The method that will be used to explore eminent domain will be an objective assessment of current opinions on the matter from Supreme Court justices, experts of the topic, and literature reviews. This thesis is not a subjective opinion on eminent domain, but is a collection of evidence that evaluates the opinions and decisions of modern leaders. However, evidence does show that there is a trend towards a broad interpretation of eminent domain and the suggestion that eminent domain is being use to support large corporations and specific individuals for various financial reasons. The evidence does not invalidate the importance of eminent domain and its position in American society, but supports the argument for reevaluation of the issue for improved clarity and understanding.
Purpose of Paper
The purpose of the paper is to show the present development of the use of eminent domain and its main interpretations in the context of various situations and time periods. Its purpose includes the necessity to clarify terms that surround the eminent domain topic, such as “taking clause” or “public use”. A subsequent section will expand more on the definitions of terms and phrases. The first sections of this paper will study the idea of eminent domain and the reasoning for its existence founded within the Constitution and the words of the Founding Fathers.

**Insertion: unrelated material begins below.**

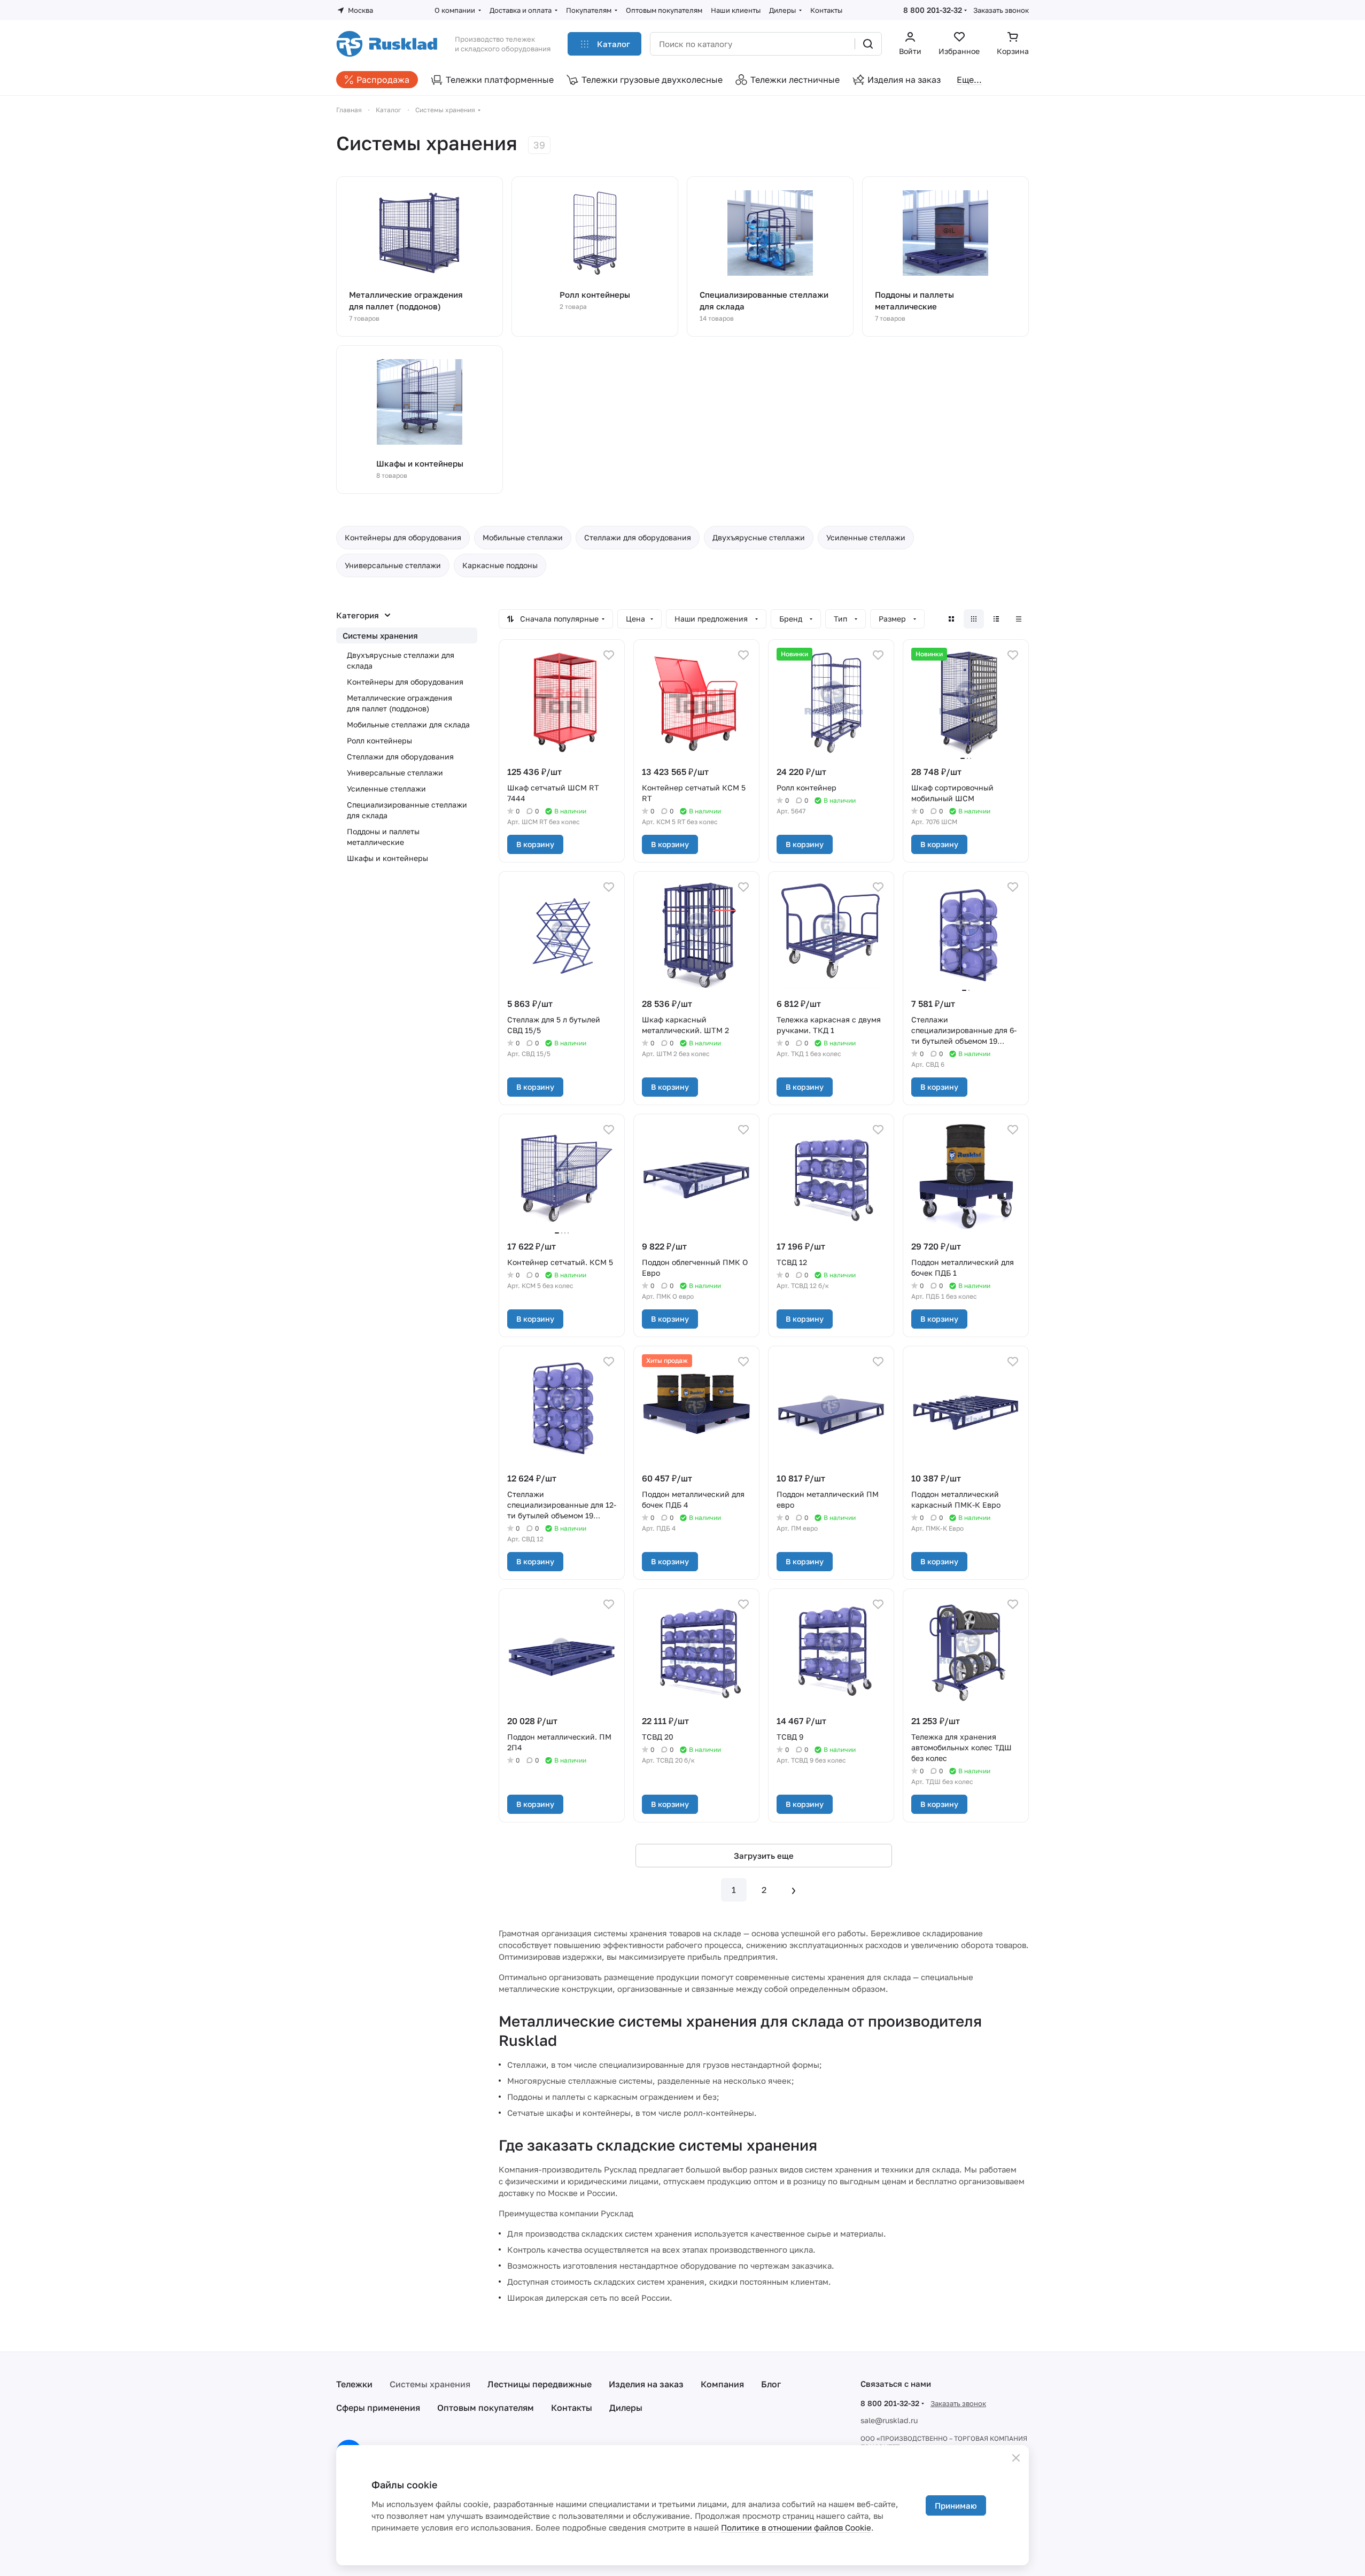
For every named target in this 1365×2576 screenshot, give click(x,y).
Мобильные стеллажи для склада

An assessment of recent court cases on the subject will also be explored to analyze the current interpretation of the topic of eminent domain. The purpose of midsection of the paper is to explain the law cases that decided the precedence for the use of eminent domain. The court cases main function is to illustrate the various situations were eminent domain was implemented, brought to court, and decided by Supreme Court justices. By doing this, an observation of the justices’ rationale, the diverse time periods, and the change in leadership can show what influenced the validation or invalidation of the use of eminent domain.
The purpose of last sections of this paper is to show eminent domain’s various forms on an international and social level. It will expand on the concept of eminent domain found in other countries and on other levels not explicitly established in general examinations. The purpose is to answer the question of whether or not America is the only country faced with the dilemma of taking private property from private citizens. As well as the assessment of the interaction of eminent domain and religion and whether or not these interactions fall under the guise of separation of church and state.
“Property is surely a right of mankind as real as liberty.”